Giustizialismo, castrismo e bolivarismo condividono l’organicismo e il moralismo del populismo gesuita, tutti ostili al liberalismo pluralista, individualista e capitalista, alle sue colonne, il mercato e soprattutto la proprietà privata, negata nella versione castrista, subordinata nelle altre alla comunità, cioè all’élite che la guida. Tutti nazionalisti nell’esaltare la comunità nazionale e la sua sovranità contro il nemico comune: gli Stati Uniti, patria del liberalismo con le sue libertà individuali, il suo pluralismo e la sua democrazia, che disgregano l’unanimismo della comunità organica. Non mancheranno conflitti tra questi regimi e le gerarchie ecclesiastiche, inclusi i gesuiti, ma il filo rosso del populismo gesuita rimase, tenendo con sé il nemico comune, il liberalismo figlio del razionalismo illuminista.
Nel populismo gesuita Zanatta infine inserisce l’attuale pontefice, Jorge Mario Bergoglio, del quale non studia le direttive ecclesiastiche o l’indirizzo teologico, ma l’identità culturale di esponente dell’ispanità cattolica latinoamericana. «Il suo popolo è unito da un collante morale e spirituale, non da un patto politico razionale» (p. 100), come tra i cittadini della società liberale. L’identità e unanimità di fede del popolo è minacciata dalla «globalizzazione liberale» che causa perdita di identità. «Da un lato v’è l’Occidente scristianizzato, egoista e consumista, dall’altro il “povero” globale, puro e innocente; un eterno minore, come i guaranì di un tempo» (p. 104). Il nemico è lo stesso di tutti i populismi gesuiti: il liberalismo. La perdita di fede dell’Occidente sarà compensata da «una robusta immissione di popolo incontaminato e impregnato di valori religiosi per sanarlo.

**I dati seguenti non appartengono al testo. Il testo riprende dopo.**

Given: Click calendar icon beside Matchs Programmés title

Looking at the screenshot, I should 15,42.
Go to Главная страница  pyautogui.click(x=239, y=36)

Tali sono i migranti: la più potente forza per riconquistare il mondo secolare» (p. 106).
Il libro di Zanatta aiuta ad uscire dalle semplificazioni polemiche, da una parte degli esaltatori strumentali del papa, “arruolato” in battaglie sociali (si pensi all’immigrazione) ma “glissato” in altre morali (aborto), dall’altra dei detrattori che indulgono allo stereotipo semplicista del “papa comunista”. Zanatta avverte: il populismo gesuita è sì il filo rosso di esperienze politiche moderne, ma il comunitarismo bergogliano non è comunismo (come lo stesso pontefice ha voluto precisare di recente dopo una sua ennesima critica della proprietà privata). Bergoglio non scivolò su indulgenze verso il marxismo o la teologia della liberazione, il marxismo era anch’esso figlio del peccato originale della modernità, il razionalismo illuminista, e ammonì che era il comunismo ad aver imitato il cristianesimo, non certo l’inverso. Il libro di Zanatta offre un punto di vista originale, utile al confronto con altre letture di un pontificato controverso.

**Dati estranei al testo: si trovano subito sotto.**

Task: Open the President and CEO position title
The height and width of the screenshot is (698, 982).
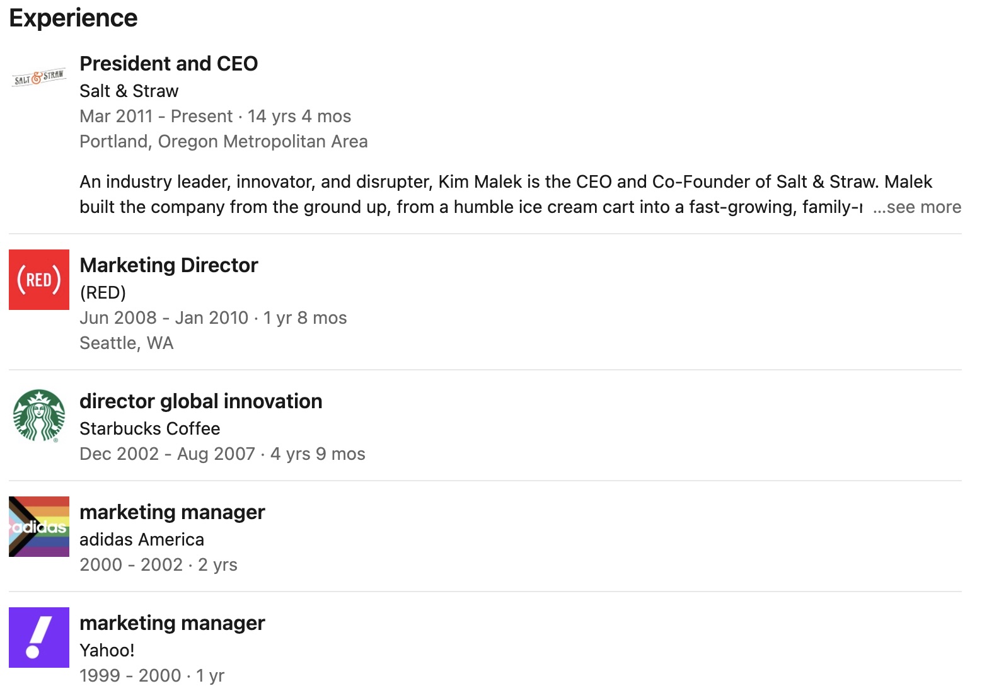Action: click(x=169, y=64)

Il libro ha il taglio del pamphlet e Zanatta non nasconde la sua opinione, quando imputa al retaggio dell’ispanità cattolica, di cui il populismo gesuita è figlio, il sottosviluppo latinoamericano, sia economico sia politico, di una democrazia incerta, sempre contrastata da rivoluzioni o putsch militari. Tuttavia, il libro resta un saggio storiografico, assistito da numerosi riferimenti bibliografici, su un fenomeno che caratterizza la storia moderna dell’America Latina.